Entrepreneurs in the cannabis industry face different challenges than companies in virtually every other sector. Unlike other industries, cannabis businesses don’t have the same access to banking and advertising, forcing them to MacGyver their way through day-to-day business operations.
When it comes to advertising, cannabis companies are struggling to find good ways to promote themselves. Most mainstream media outlets are hesitant to accept marijuana-related ads, often because they have a stereotypical view of the marijuana industry or they fear a crackdown from federal regulators.
Further complicating the situation, billboards, TV spots, and other mainstream marketing options are prohibitively expensive–a hurdle for any young business. The cannabis industry is still in its infancy, and companies just starting out often don’t have a large marketing budget.
That leaves cannabis businesses forced to adapt and to find ways to promote themselves with nothing more than a metaphorical Swiss Army knife, duct tape, and a roll of twine.
So, how do marijuana businesses promote themselves effectively?
Data collected for the Marijuana Business Factbook 2017, found that developing an online presence and making connections within the cannabis community are key to compelling cannabis marketing and positive word of mouth, both online and off.
The data shows that for both plant touching businesses and ancillary cannabis businesses, word of mouth and social media are the most useful ways to market their companies, showing that good marketing and branding is essential for a cannabis business to capture an audience organically.

● **Request 1**:
In the cannabis marketing text, what source does the cited data come from?
● **Request 2**:
List the items in the metaphorical toolkit that the cannabis marketing text says businesses must use to promote themselves.
● **Request 3**:
According to the cannabis marketing text, why are most mainstream media outlets hesitant to accept marijuana-related ads?

● **Material provided**:
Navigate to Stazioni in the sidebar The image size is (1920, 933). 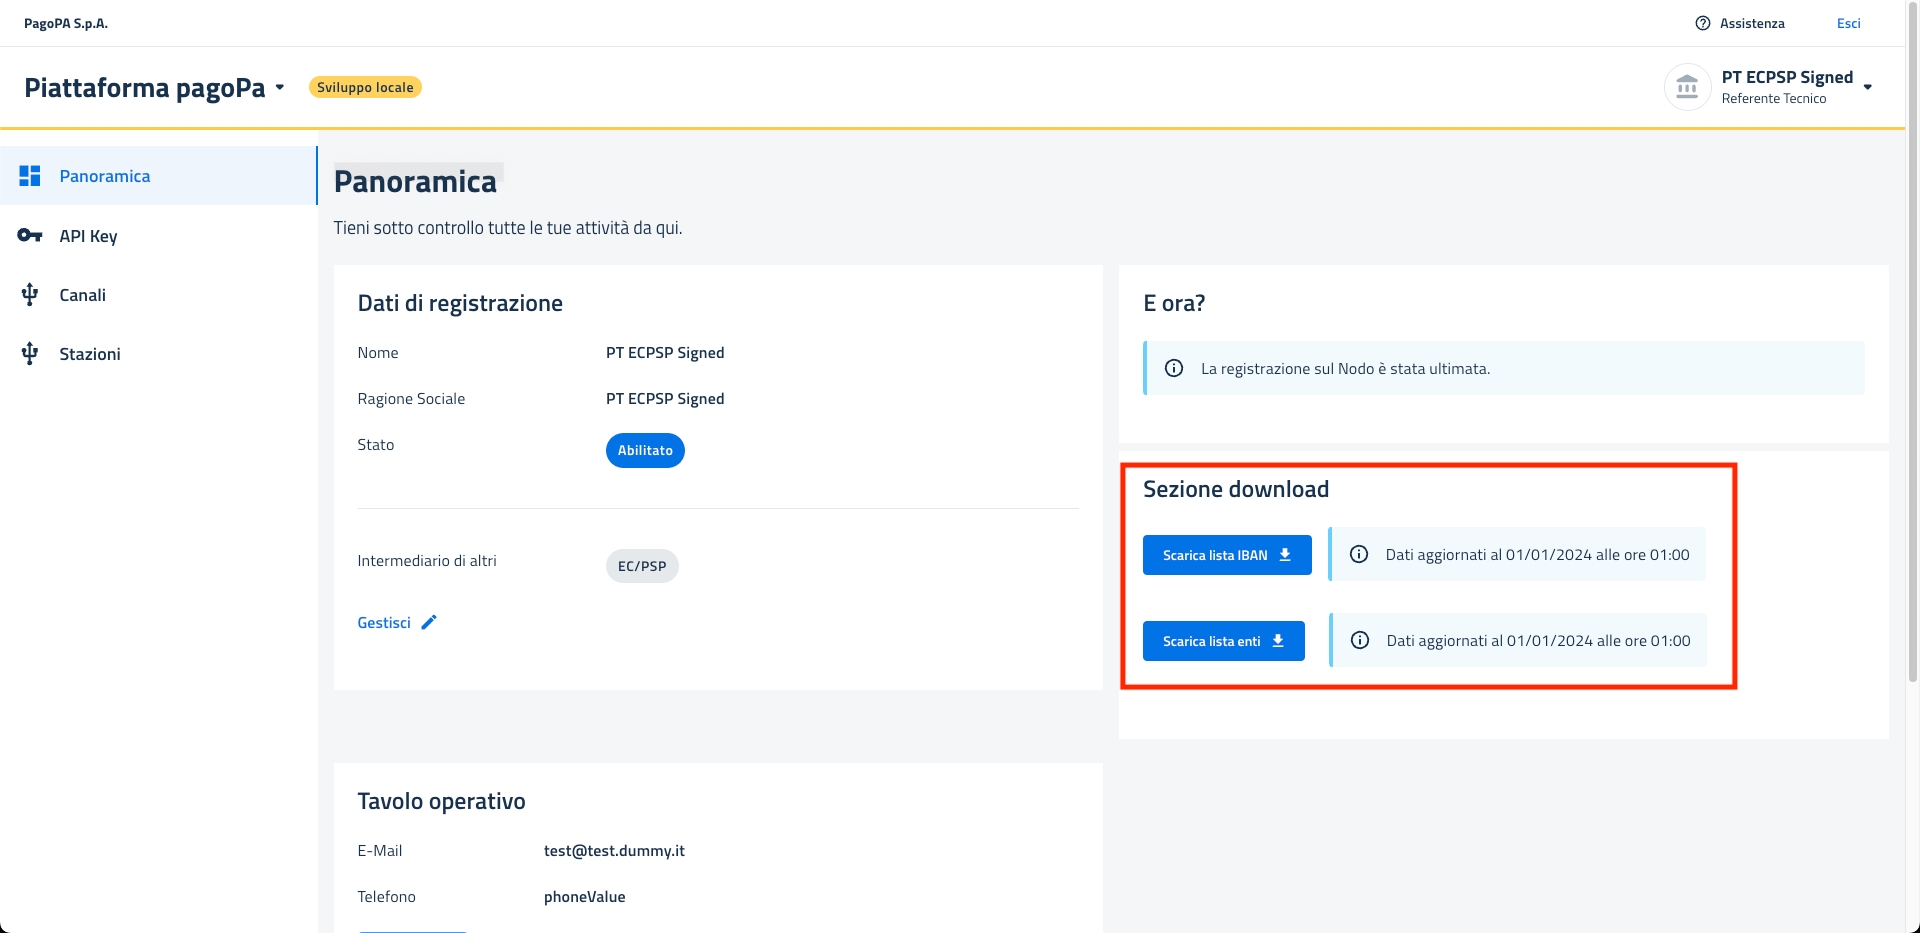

● **Correct result 1**:
The Marijuana Business Factbook 2017.

● **Correct result 2**:
A Swiss Army knife, duct tape, and a roll of twine.

● **Correct result 3**:
They often hold a stereotypical view of the marijuana industry, or they fear a crackdown from federal regulators.